## Stored data entries
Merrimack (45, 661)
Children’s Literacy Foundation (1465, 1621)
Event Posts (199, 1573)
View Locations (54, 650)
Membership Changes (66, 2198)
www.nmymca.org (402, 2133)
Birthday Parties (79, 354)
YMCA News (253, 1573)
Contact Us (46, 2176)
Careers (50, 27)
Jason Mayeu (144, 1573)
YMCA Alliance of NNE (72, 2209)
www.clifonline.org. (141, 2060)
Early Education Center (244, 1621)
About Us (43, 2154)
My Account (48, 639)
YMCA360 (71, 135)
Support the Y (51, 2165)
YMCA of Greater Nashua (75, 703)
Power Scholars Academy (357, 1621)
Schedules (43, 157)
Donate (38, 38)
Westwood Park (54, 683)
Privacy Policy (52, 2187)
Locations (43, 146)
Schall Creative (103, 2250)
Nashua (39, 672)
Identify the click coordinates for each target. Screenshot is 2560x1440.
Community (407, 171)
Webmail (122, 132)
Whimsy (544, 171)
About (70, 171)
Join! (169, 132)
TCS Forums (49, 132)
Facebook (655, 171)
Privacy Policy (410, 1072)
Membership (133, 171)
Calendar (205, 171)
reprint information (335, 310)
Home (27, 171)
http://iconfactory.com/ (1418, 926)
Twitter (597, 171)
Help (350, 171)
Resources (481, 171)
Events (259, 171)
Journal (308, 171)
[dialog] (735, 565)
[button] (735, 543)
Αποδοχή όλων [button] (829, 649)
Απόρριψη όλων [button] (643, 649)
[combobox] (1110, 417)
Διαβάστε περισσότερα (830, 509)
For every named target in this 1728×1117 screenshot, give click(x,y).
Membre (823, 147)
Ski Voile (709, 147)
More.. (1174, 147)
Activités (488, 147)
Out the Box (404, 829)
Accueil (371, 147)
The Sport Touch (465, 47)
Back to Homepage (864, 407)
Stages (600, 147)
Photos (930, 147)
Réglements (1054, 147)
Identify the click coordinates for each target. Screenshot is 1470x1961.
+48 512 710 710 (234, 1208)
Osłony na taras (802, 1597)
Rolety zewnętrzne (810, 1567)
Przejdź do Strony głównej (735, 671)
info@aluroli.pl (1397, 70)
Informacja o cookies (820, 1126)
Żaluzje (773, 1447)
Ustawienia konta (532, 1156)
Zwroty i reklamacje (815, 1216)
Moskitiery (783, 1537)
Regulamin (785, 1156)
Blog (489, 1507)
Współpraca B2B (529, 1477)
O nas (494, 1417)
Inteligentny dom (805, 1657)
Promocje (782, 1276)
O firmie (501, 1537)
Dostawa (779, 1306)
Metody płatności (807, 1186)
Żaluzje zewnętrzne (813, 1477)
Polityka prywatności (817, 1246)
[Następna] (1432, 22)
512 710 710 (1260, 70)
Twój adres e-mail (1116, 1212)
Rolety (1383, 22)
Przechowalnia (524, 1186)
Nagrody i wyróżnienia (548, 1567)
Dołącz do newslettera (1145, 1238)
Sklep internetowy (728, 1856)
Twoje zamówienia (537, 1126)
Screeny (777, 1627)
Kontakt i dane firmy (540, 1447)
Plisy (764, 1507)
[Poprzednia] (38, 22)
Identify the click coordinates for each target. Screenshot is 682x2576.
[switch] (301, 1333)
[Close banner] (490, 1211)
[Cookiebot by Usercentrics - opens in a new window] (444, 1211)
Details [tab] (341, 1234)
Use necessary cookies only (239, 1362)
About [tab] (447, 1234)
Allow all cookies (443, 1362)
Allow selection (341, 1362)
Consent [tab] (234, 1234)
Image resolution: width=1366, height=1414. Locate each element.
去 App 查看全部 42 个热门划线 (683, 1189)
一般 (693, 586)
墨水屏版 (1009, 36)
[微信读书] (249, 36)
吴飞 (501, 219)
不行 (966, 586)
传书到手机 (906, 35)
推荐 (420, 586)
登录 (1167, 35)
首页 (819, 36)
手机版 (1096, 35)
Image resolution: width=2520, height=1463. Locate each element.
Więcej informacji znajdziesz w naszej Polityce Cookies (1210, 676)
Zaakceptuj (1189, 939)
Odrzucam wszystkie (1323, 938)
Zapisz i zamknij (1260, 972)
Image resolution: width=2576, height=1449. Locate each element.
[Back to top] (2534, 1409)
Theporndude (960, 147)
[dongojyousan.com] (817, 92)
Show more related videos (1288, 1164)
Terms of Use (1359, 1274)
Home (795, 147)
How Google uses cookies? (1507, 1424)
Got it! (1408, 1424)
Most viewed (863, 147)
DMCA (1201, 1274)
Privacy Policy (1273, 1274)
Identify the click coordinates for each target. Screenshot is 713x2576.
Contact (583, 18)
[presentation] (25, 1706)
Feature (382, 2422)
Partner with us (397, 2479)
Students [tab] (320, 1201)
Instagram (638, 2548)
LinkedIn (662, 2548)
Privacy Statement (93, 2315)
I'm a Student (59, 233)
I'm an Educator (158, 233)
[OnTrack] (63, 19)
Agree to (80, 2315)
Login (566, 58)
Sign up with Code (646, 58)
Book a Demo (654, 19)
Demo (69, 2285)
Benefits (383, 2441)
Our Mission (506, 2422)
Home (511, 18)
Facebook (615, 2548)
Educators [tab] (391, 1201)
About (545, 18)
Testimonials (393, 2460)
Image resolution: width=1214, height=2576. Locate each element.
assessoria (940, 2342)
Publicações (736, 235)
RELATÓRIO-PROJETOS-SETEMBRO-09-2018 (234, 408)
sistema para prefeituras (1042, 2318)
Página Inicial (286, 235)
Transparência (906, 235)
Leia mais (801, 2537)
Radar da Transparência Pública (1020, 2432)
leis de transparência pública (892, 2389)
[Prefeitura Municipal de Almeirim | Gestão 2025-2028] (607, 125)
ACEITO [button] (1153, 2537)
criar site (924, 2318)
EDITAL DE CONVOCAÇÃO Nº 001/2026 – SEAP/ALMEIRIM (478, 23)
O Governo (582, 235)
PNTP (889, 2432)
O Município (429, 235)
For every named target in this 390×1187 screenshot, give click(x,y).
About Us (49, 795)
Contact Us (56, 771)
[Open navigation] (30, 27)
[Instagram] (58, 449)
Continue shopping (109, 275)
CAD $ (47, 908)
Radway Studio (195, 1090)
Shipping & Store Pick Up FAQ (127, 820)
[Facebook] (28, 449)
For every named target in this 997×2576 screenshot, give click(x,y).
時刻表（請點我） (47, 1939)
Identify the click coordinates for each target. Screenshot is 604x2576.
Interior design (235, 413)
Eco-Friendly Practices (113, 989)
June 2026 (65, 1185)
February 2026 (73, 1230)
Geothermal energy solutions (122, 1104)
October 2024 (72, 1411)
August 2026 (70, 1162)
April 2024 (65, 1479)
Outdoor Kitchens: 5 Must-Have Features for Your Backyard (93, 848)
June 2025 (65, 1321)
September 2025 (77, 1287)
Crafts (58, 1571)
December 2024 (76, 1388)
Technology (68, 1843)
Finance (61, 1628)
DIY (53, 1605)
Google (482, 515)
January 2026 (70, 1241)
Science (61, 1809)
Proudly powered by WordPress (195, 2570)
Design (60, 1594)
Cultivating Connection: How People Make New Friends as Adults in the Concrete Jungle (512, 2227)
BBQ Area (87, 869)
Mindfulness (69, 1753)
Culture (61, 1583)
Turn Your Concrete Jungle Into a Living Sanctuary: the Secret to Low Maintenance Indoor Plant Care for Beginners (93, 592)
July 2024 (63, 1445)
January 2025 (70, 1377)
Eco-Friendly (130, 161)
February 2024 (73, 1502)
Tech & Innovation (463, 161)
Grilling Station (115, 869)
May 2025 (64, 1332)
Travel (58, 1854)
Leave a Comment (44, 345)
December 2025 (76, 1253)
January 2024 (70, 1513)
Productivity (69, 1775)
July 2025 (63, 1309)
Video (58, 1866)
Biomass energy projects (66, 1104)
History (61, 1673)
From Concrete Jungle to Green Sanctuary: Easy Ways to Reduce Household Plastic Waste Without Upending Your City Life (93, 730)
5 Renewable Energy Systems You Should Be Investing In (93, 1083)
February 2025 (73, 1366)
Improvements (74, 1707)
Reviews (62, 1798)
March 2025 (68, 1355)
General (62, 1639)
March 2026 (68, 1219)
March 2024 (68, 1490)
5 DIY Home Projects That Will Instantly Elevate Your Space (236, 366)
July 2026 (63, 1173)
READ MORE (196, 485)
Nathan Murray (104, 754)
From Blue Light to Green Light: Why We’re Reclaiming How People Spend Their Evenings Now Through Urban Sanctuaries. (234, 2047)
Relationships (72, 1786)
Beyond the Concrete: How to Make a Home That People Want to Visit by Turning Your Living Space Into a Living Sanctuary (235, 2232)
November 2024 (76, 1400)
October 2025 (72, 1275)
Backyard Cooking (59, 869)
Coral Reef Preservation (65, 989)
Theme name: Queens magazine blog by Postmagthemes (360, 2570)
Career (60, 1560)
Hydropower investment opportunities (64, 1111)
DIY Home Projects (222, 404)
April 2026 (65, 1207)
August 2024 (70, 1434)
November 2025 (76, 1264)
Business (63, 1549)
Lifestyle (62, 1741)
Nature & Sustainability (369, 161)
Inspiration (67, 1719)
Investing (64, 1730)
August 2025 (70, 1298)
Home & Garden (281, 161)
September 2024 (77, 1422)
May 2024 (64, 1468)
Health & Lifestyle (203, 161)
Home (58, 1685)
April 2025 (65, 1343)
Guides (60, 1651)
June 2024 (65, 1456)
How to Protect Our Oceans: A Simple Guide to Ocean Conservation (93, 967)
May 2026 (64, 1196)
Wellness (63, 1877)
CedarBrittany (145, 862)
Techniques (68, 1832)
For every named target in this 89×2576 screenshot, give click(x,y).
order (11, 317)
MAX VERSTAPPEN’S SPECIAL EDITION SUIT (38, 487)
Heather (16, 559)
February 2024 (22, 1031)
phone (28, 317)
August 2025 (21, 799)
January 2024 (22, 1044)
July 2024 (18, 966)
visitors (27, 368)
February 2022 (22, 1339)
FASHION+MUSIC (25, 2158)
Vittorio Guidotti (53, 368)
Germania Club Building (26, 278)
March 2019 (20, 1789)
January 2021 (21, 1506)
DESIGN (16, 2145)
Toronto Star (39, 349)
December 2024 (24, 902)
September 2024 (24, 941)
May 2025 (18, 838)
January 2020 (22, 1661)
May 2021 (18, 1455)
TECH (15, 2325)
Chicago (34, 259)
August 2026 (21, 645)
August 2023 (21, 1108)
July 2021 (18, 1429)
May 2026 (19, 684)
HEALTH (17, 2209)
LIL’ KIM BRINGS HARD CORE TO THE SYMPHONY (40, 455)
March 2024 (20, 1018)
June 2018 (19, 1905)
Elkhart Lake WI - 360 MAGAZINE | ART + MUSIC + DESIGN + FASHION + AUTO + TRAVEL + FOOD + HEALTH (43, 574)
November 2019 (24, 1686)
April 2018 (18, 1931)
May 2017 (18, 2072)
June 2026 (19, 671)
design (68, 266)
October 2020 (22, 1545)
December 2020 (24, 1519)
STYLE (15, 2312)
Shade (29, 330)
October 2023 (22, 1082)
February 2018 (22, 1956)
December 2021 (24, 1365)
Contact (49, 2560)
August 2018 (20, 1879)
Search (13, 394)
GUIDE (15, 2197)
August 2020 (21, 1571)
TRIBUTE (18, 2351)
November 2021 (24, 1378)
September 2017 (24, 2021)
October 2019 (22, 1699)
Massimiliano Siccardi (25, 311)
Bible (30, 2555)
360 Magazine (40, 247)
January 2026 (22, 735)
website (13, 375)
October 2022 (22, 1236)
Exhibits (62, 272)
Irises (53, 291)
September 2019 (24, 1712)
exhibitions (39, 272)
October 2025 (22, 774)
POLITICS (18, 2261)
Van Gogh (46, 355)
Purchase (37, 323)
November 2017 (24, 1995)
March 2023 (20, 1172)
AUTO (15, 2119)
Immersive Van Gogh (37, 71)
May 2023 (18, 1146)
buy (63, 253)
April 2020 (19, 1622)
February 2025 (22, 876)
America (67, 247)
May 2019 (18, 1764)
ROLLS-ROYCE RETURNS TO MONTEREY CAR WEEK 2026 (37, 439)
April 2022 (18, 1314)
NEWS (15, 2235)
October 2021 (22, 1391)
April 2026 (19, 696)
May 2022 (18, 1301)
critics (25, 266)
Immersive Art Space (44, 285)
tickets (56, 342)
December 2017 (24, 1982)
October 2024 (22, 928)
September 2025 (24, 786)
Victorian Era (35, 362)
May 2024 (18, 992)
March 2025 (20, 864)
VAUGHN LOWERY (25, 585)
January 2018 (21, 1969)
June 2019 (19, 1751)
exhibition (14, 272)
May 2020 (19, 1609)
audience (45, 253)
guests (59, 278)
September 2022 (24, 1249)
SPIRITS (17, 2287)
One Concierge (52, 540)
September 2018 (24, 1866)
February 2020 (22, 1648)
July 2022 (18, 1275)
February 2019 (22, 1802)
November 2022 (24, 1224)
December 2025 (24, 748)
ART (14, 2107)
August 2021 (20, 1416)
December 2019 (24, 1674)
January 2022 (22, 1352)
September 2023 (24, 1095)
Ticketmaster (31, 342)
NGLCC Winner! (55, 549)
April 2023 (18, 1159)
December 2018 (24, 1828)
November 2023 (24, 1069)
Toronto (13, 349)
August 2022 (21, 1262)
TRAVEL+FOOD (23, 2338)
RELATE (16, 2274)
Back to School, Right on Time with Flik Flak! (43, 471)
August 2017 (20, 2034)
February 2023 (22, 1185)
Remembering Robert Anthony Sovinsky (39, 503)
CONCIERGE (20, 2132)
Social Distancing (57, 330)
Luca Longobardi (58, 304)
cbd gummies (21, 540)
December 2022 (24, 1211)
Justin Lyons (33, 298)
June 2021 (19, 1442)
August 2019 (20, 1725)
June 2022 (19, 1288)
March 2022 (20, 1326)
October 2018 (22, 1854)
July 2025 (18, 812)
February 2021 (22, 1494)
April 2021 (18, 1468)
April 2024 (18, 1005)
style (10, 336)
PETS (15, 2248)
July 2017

## To do
The entries above hold a line with "Heather (16, 559)" and a later line with "June 2018 (19, 1905)". Write out exactly those lines and all lines between, nothing more.

## Exercise response
Heather (16, 559)
February 2024 (22, 1031)
phone (28, 317)
August 2025 (21, 799)
January 2024 (22, 1044)
July 2024 (18, 966)
visitors (27, 368)
February 2022 (22, 1339)
FASHION+MUSIC (25, 2158)
Vittorio Guidotti (53, 368)
Germania Club Building (26, 278)
March 2019 (20, 1789)
January 2021 (21, 1506)
DESIGN (16, 2145)
Toronto Star (39, 349)
December 2024 (24, 902)
September 2024 (24, 941)
May 2025 (18, 838)
January 2020 (22, 1661)
May 2021 (18, 1455)
TECH (15, 2325)
Chicago (34, 259)
August 2026 (21, 645)
August 2023 (21, 1108)
July 2021 (18, 1429)
May 2026 (19, 684)
HEALTH (17, 2209)
LIL’ KIM BRINGS HARD CORE TO THE SYMPHONY (40, 455)
March 2024 (20, 1018)
June 2018 (19, 1905)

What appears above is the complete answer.